Heather, Andrea, and Kaity immersed themselves  in the idea that when we trust children with real tools they show great competency.   All three Maker Corps Members proved to be supremely adept at letting children explore a tool, while simultaneously ensuring their safety.  Providing “just in time” information that enhances a child’s exploration takes a thoughtful person, with an ability to see the whole child.   The facilitator has to read the child’s body language and keenly observe while making sure the child has plenty of physical, emotional, and mental space.


The next trick is to figure  out how to help children work on a project while ensuring they keep complete creative control.  Kaity’s natural sense of curiosity led her to tackle this challenge with a scientific patience.  By studying a child’s creative style she was able to reflect and hone her ability to urge the project to the next level while simultaneously letting it be a true representation of the child’s imagination.

Enthusiasm plays a key role in quality facilitation of creative programming.   Andrea’s enthusiasm is infectious and shined through in our Cardboard City Project.  Tinkering Lab received a rather large donation of cardboard, spurring us to create a miniature city scene. Andrea took the idea and ran with it.  She went straight to work.  Her first project was a suspension bridge that inspired many families to join in.  Next, she further embraced the nautical theme, making a beautiful lighthouse.  By this time families were entranced with the easy manipulation of cardboard.  Cardboard is a fruitful material to work with.  Whereas wood takes time and skill to manipulate, cardboard lends itself easy to splashes of imagination.
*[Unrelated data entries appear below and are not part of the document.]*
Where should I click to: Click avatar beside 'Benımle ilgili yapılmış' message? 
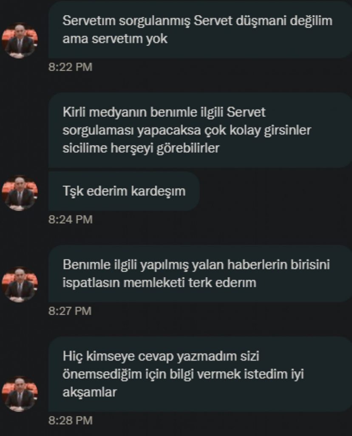pos(20,284)
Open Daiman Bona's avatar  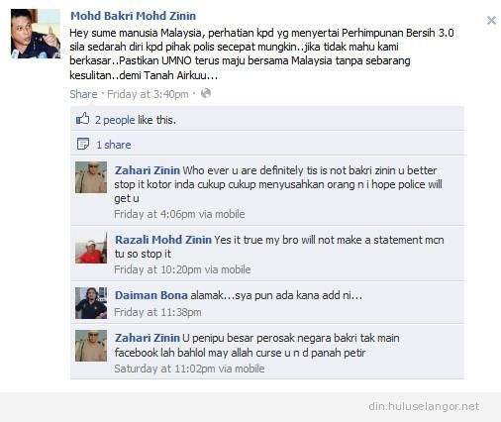pyautogui.click(x=91, y=303)
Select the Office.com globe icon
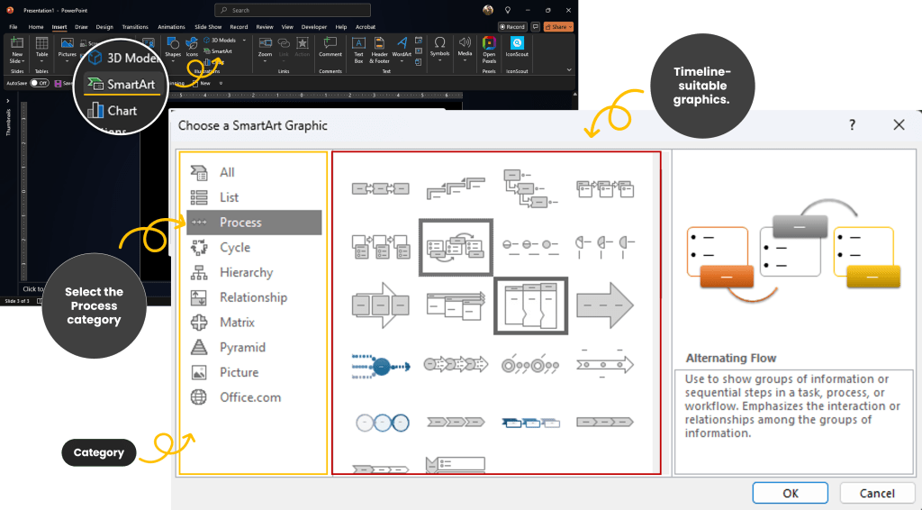922x510 pixels. 199,397
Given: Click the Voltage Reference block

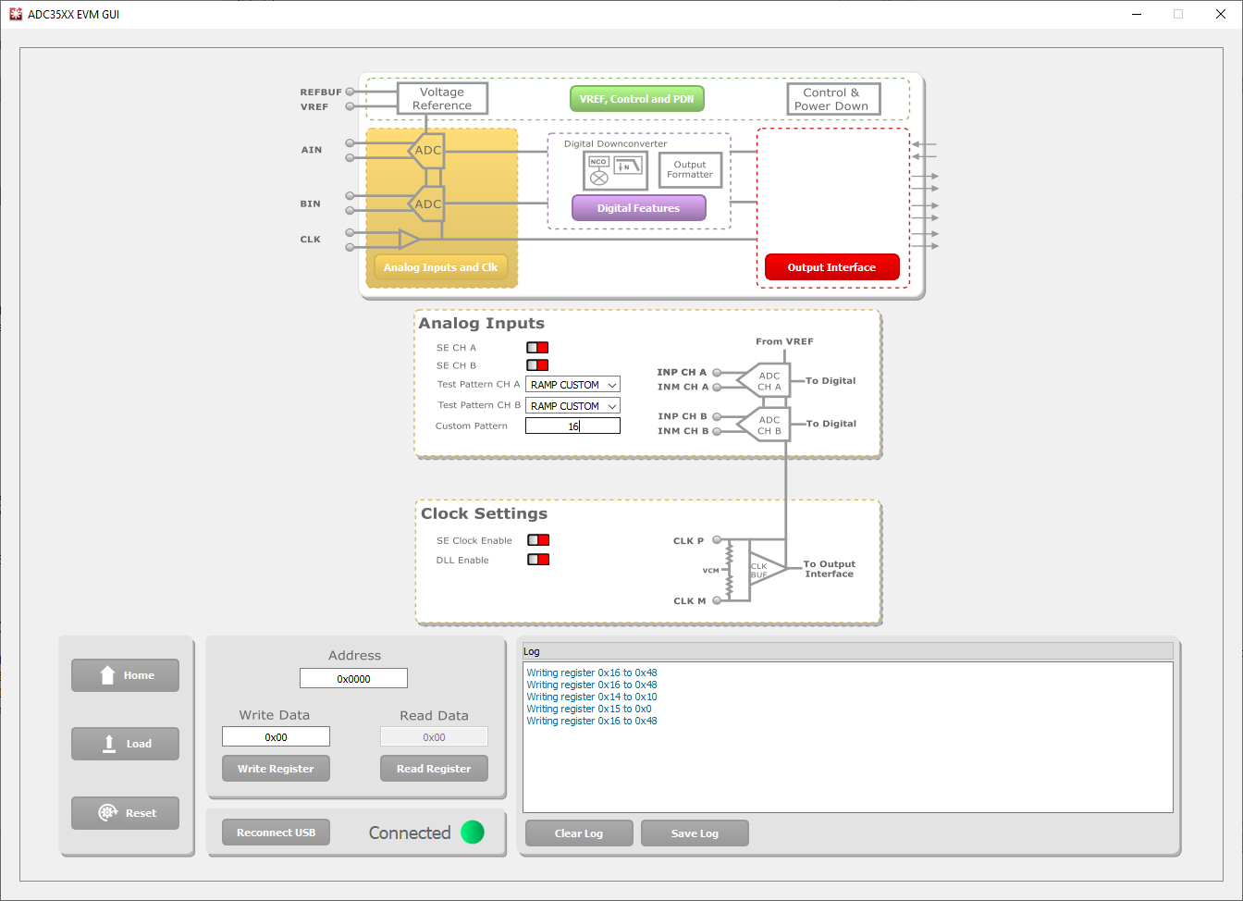Looking at the screenshot, I should pyautogui.click(x=442, y=99).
Heather’s easy grace and inquisitiveness made her a natural at inviting families to participate in programs.   Her skill-set was incredibly helpful when we began the big project the three Maker Corp Members worked on this summer:  a large-scale collaborative stuffed art sculpture.

The initial idea for a giant fabric sculpture was sparked by our wealth of fabric scraps, a heretofore unused sewing machine, and the Maker Corps Members previous work with fabric art.   The initial challenge was how to engage guest in a meaningful program that sparked their creativity.  The tinkering began with finding the most effective way to introduce the project. We were constantly adjusting the language we used to spark interest and inspire people to spend time creating.



As the sculpture began to take shape the introduction became less crucial.  The sight of what we were creating enthused participants.

In the end about 100 people added a patch to the sculpture.  It is now hanging in the Tinkering Lab.  Each of its limbs tells a unique story.  A story about how we can figure things out by fooling around.  A story about how despite not knowing exactly what is going to happen, we are excited to find out.  The story about how when we all work together on something, even with people we will never meet, we can make something incredible.

Being a maker is: being passionate, patient, and imaginative.   It is a process that reveals (the fact) that the world is yours to shape; you can bring your imagination into the physical world.

Being a tinkerer is: being brave, generous, creative.   Tinkering implies that we don’t quite know what we are doing, but we are excited about figuring it out.

This summer with the help of Heather, Andrea, and Kaity many children found the joy of making and the bravery of tinkering.  This summer the Maker Education Initiative helped Tinkering Lab come alive with passionate makers who helped children and their caregivers find out, more than before, that they can shape their world and that inside of them there is an inventor, a crafts-person, a tinkerer, and a maker.